Monseñor Javier Del Río Alba
Arzobispo de Arequipa
Nos acercamos al final del año y, como es habitual, unos ocho mil adolescentes reciben la Confirmación en Arequipa, después de haberse preparado en su parroquia o su colegio a lo largo de casi dos años.
Como enseña el catecismo de la Iglesia católica, la Confirmación es necesaria para que la gracia del Bautismo alcance su plenitud. A través de la celebración litúrgica, Dios envía su Espíritu Santo sobre los confirmandos, al igual que lo hizo sobre los apóstoles y la Iglesia naciente el día de Pentecostés.
El día de la Confirmación, entonces, es muy importante para quienes la reciben, para su familia, para la comunidad eclesial a la que pertenecen y para la Iglesia toda.
Ahora bien, los sacramentos no son magia, sino que su efecto depende de la fe de quien los recibe, y si bien la fe es un don de Dios, su recepción depende de la libertad del hombre.

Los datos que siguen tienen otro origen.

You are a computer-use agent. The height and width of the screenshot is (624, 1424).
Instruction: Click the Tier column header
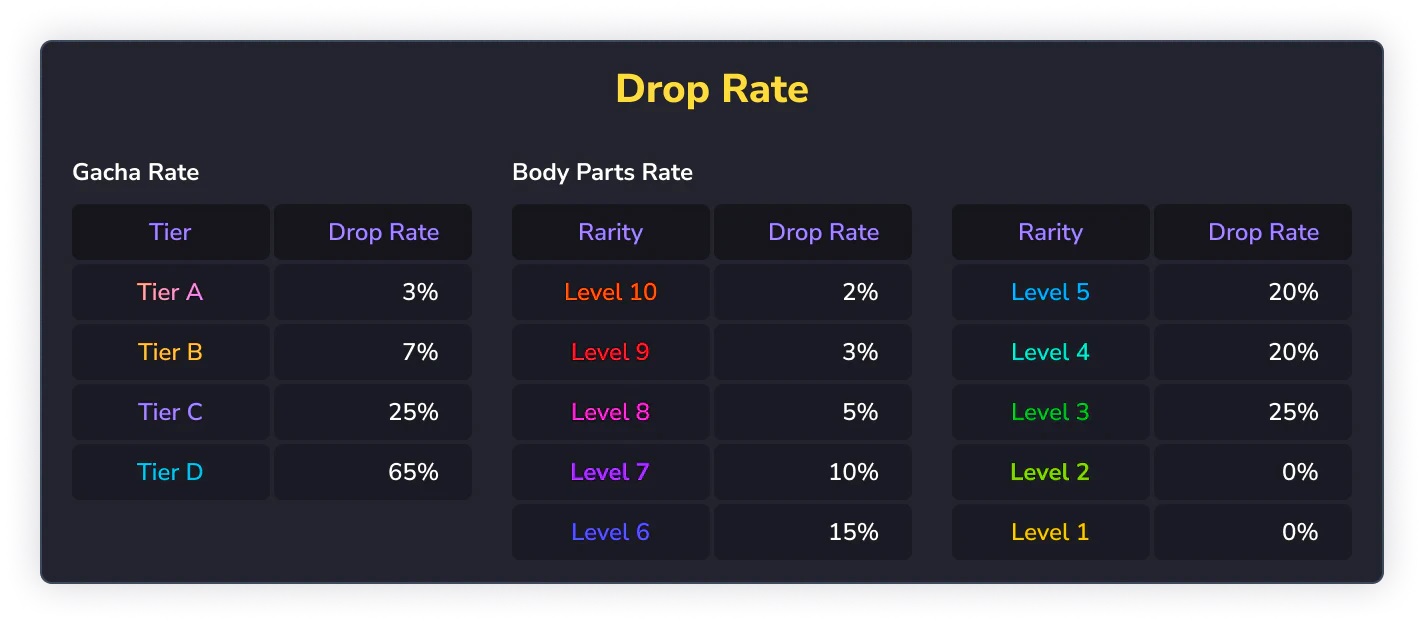(x=171, y=232)
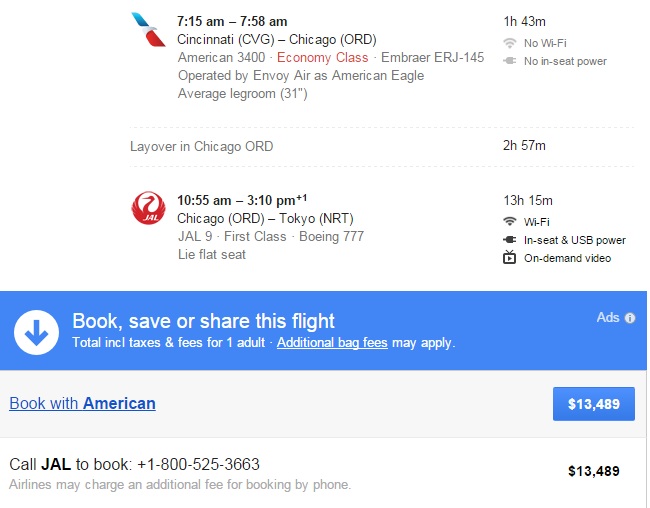650x508 pixels.
Task: Click the Wi-Fi icon on JAL flight
Action: tap(509, 221)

En el caso de la Confirmación, Dios envía desde el cielo su Espíritu Santo, pero es la fe del confirmando la que hace posible que ese Espíritu entre en él y obre en él y a través suyo. Por eso, la primera finalidad de la preparación para la Confirmación es llevar a los confirmandos al encuentro con Jesucristo y transmitirles lo que Él nos ha revelado.
De esa manera, podrán hacer el acto de fe que hará posible que el Espíritu Santo actúe eficazmente en ellos, los haga partícipes de la vida divina y, en consecuencia, los transforme en fieles discípulos y misioneros de Cristo, testigos en carne propia de la victoria de Jesucristo sobre el pecado y la muerte.
Desde que en Arequipa hemos mejorado, en su forma y contenido, el proceso de preparación para la Confirmación, veo que, en general, los adolescentes se sienten más atraídos por la belleza de ser cristianos y llegan a la celebración del sacramento con bastante entusiasmo e ilusión.
Comienza así una nueva etapa en su vida, en la que el acompañamiento de los padres y los padrinos es fundamental. Los padres deben ser instrumentos de Dios para la maduración y el desarrollo de la fe en sus hijos; en primer lugar, con su propio testimonio de una vida de oración y confianza en el Señor, pero al mismo tiempo rezando y yendo con ellos a misa, y animándolos a participar en algún grupo parroquial o movimiento eclesial.
A los padrinos, por su parte, les corresponde ayudar a sus ahijados a vivir una vida cristiana y dejarse guiar por el Espíritu Santo, que han recibido. Si lo hacen así, tendrán la alegría de constatar que, poco a poco, sus hijos y ahijados comenzarán a experimentar la vida eterna en este mundo.